Eternity and the Brain

Skeptics frequently criticize Christianity (and other religions) for its views of eternity. Even believers, without a biblical understanding of what happens when we die and when this world passes away (eschatology), are a bit reluctant to grasp the concept wholeheartedly, thinking that eternity with God is sitting on cloud, strumming a harp. Forever.

Critics point to the observable world and rightly conclude that nothing in the created realm is eternal. Things here may last a very, very long time — like diamonds, uranium, Styrofoam, plastic bottles. But even fruitcake is not forever. So, they ask, how can we believe anything is eternal?

But God gives us glimpses of eternal realities in the fading one in which we find ourselves.

Scientists know that during times of extreme stress, the human brain releases chemicals and hormones that enable it to process information much more quickly. Mere seconds of “real time” feel like much more, enabling the brain to better direct the body to react to the crisis. We’ve all had some experience like that. Mine was when I jumped a ten-speed bike off a five-foot ramp. As soon as the wheels left the ground, everything went “super slo-mo,” and although I had no time to change the outcome, I did have time to count each click of the turning wheels, look at the saucer-shaped eyes of each of my bystanding “friends,” mentally draft my Last Will & Testament, and imagine taking each bite of an entire pepperoni pizza before the bike and I inverted and I landed head first.

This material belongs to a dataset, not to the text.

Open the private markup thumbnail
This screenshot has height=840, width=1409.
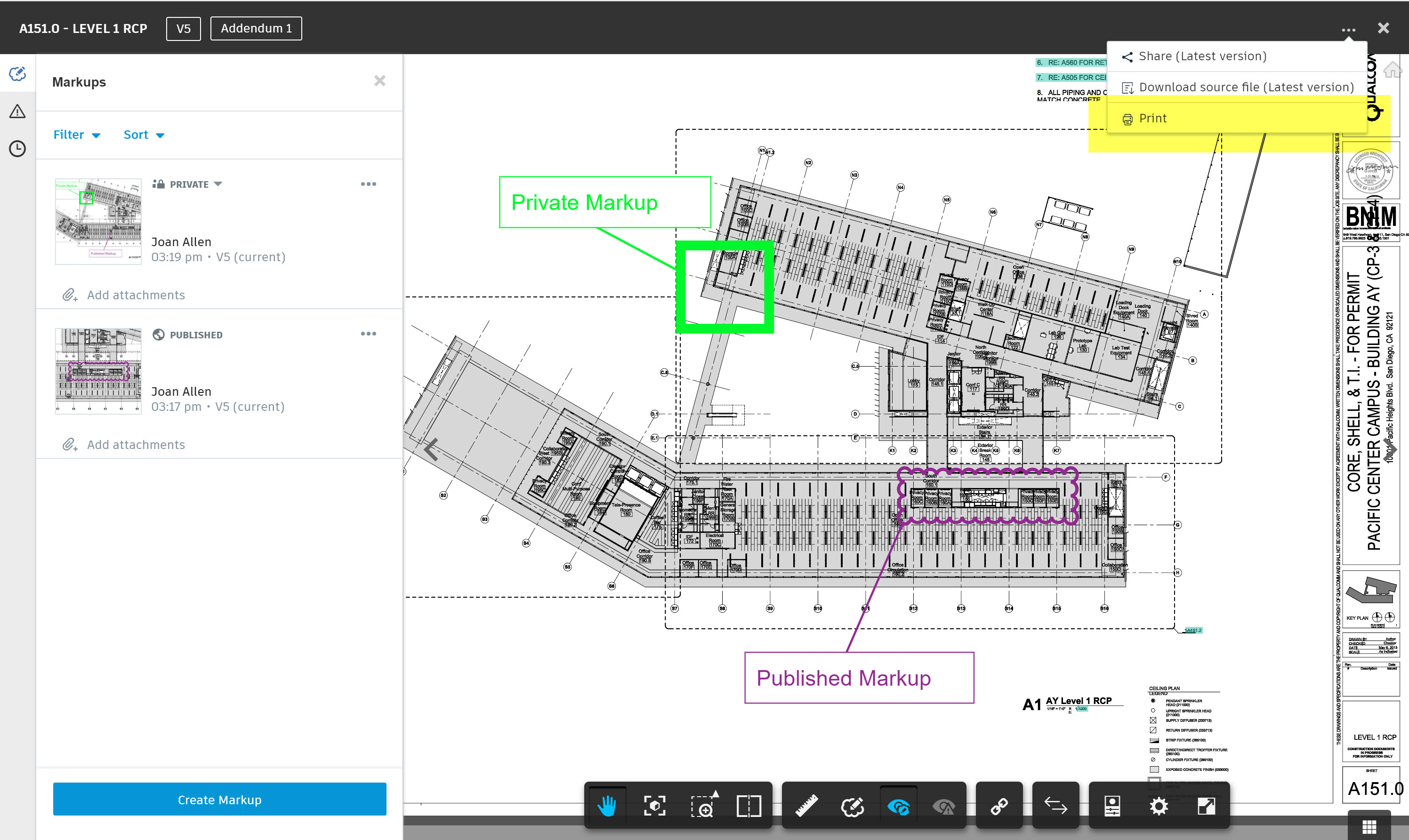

Scientists also maintain that we really use only a small percentage of our brain’s capacity. One might imagine, then, a supercharged brain processing information so fast that one minute “feels like” five, five minutes feels like sixty, and so forth until time is virtually “standing still.” In fact, that is how we frequently describes those instances of stress: “as if time stood still.”

And, if time “stands still,” it is no longer time, but eternity.